I don't know the details of how codecs are defined for NCZarr, but in general you will need to provide a separate implementation of a codec for each zarr implementation that you want to support it.

Zarr-python provides a mechanism by which codecs can be registered --- numcodecs defines many codecs, and zarr-python pulls in numcodecs as a dependency, but it is actually possible to define a codec for zarr-python outside of the numcodecs package --- see for example the imagecodecs Python package.

DennisHeimbigner commented 2 years ago

@dennis Heimbigner @.***> I still need you to clarify something here. So I looked at your H5Zzstd.c which is a HDF5 plugin for zstd and supports numcodec zstd read/write. Then I got this idea, if Samuel's new compressor need not get a formal HDF5 filter ID, but should add a similar H5Zsperr.c

That is correct. THe HDF group reserves ids 32768 to 65535 for unregistered use. So Samuel can pick a number in that range for his filter; later, if desired, a forml HDF5 filter id can be assigned.
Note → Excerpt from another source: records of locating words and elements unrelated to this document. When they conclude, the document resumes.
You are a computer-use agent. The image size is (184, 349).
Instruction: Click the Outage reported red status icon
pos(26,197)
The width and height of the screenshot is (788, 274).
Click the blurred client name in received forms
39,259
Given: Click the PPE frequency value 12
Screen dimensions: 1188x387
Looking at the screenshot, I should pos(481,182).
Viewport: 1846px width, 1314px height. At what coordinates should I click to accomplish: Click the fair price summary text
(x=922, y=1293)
joshmoore commented 2 years ago

First a big :100: for the discussion, since this is exactly what we want to see happening for cross-implementation support of codecs. @shaomeng & @halehawk, don't hesitate to keep asking.
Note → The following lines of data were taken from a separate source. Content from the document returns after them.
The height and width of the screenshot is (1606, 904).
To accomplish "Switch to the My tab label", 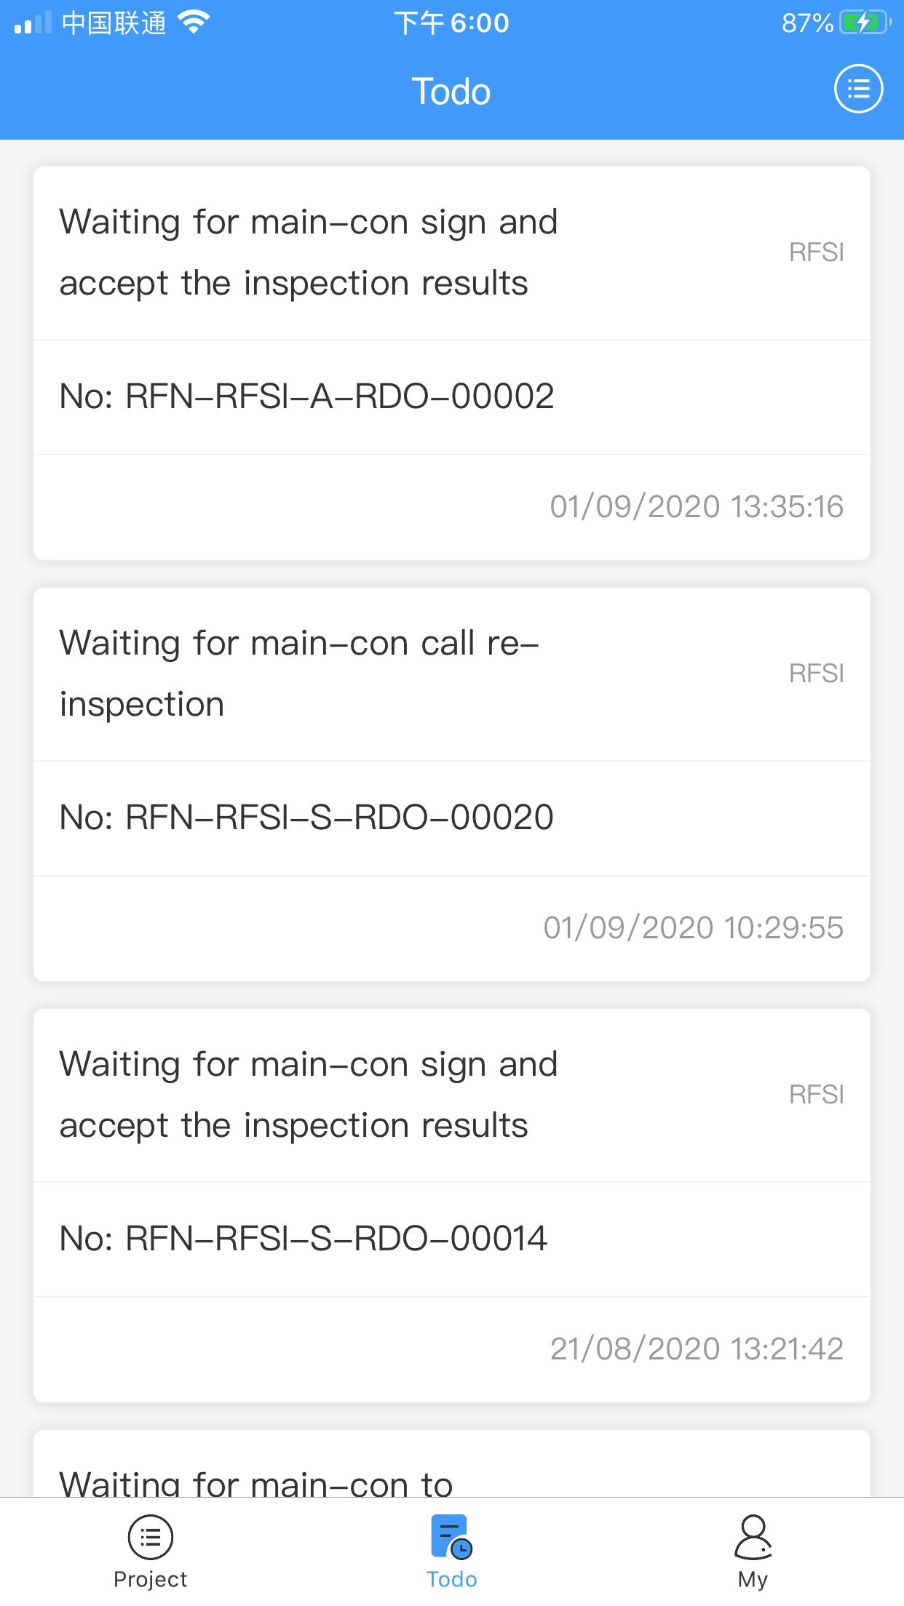I will [753, 1580].
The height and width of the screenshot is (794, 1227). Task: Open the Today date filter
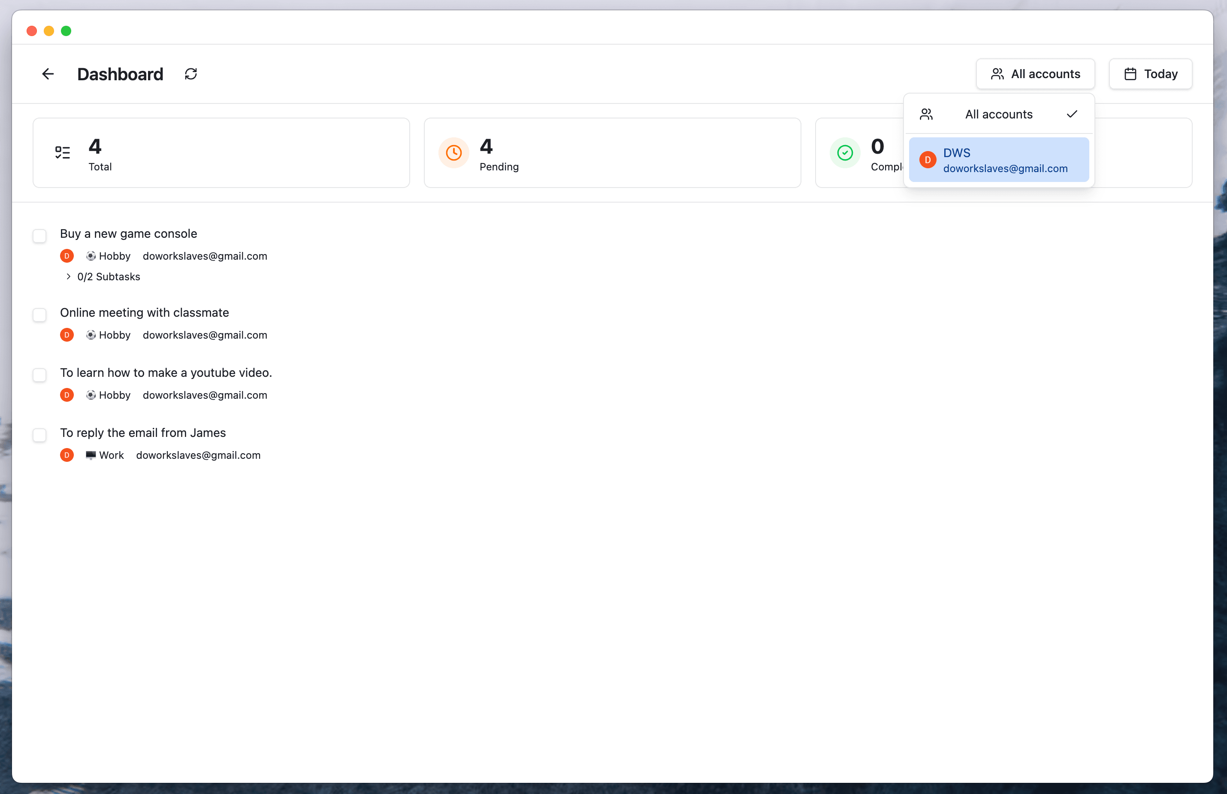tap(1150, 74)
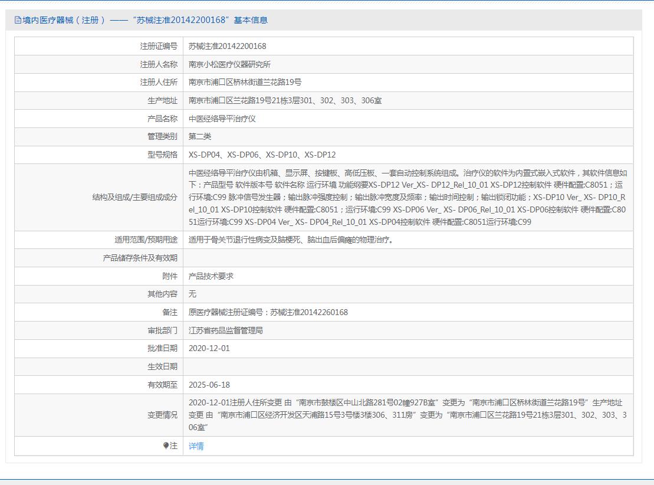Click model specification XS-DP04、XS-DP06 value
The height and width of the screenshot is (485, 654).
click(262, 155)
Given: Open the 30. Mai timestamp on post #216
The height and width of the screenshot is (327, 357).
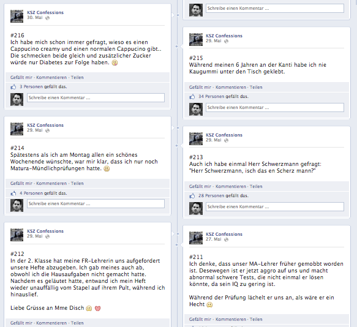Looking at the screenshot, I should [35, 18].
I do wonder, @DennisHeimbigner, if we don't want to establish the channel you'd like for more nczarr questions. If so, I'd say we update the start and end of this thread with that URL and close this issue.

Others may want to express an opinion, but if it's useful, we can have a no-code location like github.com/zarr-developers/nczarr for people to find a README pointing to the netcdf-c implementation's resources.

cc: @WardF

WardF commented 2 years ago

Sorry for the late comment on this; I would agree that maybe a 'Github Discussions' post would be a better place for this, instead of the issue we are working within. We can create that over at the netcdf-c repository, or we could create one here in the appropriate zarr-* repositories. There are arguments to be made for either, so I am happy to go with what makes the most sense for the broader group :).

briannapagan commented 1 year ago

21-050r1_Zarr_Community_Standard.pdf Adding this here for reference in the convo.

dblodgett-usgs commented 1 year ago

Pertinent text from @briannapagan's link above...

Beginning with NetCDF-C version 4.8.0, Unidata introduced experimental Zarr support into the NetCDF-C library. This was accomplished via creating a new specification - NCZarr - which is “similar to, but not identical with the Zarr Version 2 Specification.” Specifically, NCZarr adds two additional metadata files (“.nczarray" and ".nczattr”), which are not part of the Zarr V2 Spec. Since NCZarr stores are not fully compatible and interoperable with Zarr V2, this community standard excludes NCZarr. Work is ongoing to reconcile NCZarr and the architectural reasons that motivated its development with the forthcoming Zarr V3 Specification. Fortunately, the NetCDF-C library also supports reading / writing of data using the simpler Named Dimension convention described in 4.1.

DennisHeimbigner commented 1 year ago

That information is out-of-date in a couple of ways.

  1. the metadata files (“.nczarray" and ".nczattr”) are no longer used; they were replaced with special dictionary entries.
  2. I believe the spec was changed to specify that unrecognized elements (objects and dictionary entries) should be ignored by any implementation that does not recognize them.
  3. With #2 in effect, nczarr created files can be read by pure zarr implementations and nczarr can read pure zarr files.
dblodgett-usgs commented 1 year ago

Thanks for calling that out, @DennisHeimbigner. This came out of a conversation over here. https://github.com/zarr-developers/geozarr-spec/issues/22

There are very few people who have a deep enough understanding of the moving parts here to answer all the questions. It's good to hear that we basically have interoperability.

Two questions:

  1. Do you feel like we even need to worry about the distinction right now?
  2. Is there a current document we should be using to learn about the nuances between "pure zarr" and "nczarr"?